Looks like Facebook is turning that top space in your News Feed into something a little more useful than “It’s spring time!” or “Have a nice day!” In a blog post, the company said it will be adding alert to an “educational tool” when users log onto the service, which will provide tips for spotting fake news. Clicking this leads you to a Help Center page that lays out things to think about when considering whether what you’re reading is truthful.
The tips range from vague advice like “think critically” and “be skeptical,” to more actionable items such as “look closely at the URL” and “check the author’s sources.” None of the tips advised against getting your daily source of news from old high school friends who appear to only exist on social networks.
The new feature appears to be a nice gesture, but also relies heavily on users to do their own due diligence. Unless the link to the guide is sitting next to an article that could be considered suspicious, I’m not sure how many users who weren’t already aware to be skeptical will think to remember those tips.
For its part, Facebook does appear to be actively combating the spread of fake news on its platform.

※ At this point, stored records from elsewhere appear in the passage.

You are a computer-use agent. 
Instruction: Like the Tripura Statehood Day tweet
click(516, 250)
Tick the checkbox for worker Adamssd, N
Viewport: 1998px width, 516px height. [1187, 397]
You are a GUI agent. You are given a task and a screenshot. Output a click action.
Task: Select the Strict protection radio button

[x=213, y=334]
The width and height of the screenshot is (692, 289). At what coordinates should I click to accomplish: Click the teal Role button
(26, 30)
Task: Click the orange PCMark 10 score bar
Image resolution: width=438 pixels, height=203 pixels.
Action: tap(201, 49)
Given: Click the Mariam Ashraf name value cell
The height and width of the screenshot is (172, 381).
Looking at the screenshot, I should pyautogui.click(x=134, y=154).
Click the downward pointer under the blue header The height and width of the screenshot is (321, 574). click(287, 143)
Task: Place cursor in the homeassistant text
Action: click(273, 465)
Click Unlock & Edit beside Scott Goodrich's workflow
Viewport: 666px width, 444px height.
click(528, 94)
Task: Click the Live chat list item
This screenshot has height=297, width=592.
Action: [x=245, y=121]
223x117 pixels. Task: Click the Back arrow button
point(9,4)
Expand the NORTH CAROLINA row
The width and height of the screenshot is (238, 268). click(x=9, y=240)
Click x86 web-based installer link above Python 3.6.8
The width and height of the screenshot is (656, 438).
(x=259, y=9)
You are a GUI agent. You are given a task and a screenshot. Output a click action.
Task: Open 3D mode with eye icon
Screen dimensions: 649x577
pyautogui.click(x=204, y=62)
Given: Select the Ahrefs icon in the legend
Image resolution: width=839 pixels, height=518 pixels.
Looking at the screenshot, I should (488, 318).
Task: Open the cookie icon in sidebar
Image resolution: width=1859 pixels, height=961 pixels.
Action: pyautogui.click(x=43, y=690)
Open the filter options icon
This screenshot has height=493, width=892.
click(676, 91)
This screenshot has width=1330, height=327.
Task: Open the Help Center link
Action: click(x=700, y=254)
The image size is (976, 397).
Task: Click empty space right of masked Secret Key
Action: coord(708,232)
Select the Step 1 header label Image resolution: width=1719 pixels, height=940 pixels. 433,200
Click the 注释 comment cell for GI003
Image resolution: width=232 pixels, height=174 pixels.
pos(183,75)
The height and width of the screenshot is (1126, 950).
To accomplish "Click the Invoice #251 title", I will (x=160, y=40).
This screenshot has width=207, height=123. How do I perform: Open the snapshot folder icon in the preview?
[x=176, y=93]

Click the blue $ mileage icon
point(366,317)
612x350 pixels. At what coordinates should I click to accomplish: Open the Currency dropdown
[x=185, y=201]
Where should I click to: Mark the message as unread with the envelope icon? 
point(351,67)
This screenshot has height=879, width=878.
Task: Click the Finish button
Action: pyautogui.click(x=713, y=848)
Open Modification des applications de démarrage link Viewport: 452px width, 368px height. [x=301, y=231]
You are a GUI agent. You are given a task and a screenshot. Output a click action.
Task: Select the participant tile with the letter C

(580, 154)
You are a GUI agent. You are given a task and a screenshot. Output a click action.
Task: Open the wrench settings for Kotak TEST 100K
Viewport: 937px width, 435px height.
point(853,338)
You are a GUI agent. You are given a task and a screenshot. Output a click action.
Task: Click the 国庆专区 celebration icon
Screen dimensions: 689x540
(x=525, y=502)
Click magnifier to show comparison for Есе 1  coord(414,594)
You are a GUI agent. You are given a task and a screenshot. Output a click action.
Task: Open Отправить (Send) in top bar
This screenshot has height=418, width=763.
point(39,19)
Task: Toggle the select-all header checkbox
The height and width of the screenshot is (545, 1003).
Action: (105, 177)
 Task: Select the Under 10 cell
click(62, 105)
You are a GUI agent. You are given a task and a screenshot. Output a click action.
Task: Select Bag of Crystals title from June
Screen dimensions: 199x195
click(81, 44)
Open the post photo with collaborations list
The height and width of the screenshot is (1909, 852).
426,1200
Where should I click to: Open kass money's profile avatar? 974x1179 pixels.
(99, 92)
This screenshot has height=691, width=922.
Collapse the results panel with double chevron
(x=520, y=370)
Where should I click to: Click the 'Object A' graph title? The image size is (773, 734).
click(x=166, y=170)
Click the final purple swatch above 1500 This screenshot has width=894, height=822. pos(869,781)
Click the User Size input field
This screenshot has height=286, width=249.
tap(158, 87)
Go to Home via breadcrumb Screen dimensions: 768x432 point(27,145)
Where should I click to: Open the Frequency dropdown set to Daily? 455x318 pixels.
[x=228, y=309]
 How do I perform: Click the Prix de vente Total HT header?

It has partnered with third-party fact-checkers in France and Germany, among other locations, to filter misleading content, and said it would be open to paying fact-checkers. It also recently launched the option for users to flag fake news to help algorithms down-rank it from the News Feed, but again, this demands help from the users themselves.
The new fake news guide is rolling out to users in 14 countries, though Facebook did not specifically name which. The feature appears to be part of a PSA series the company said it would be doing in partnership with the News Literacy Project.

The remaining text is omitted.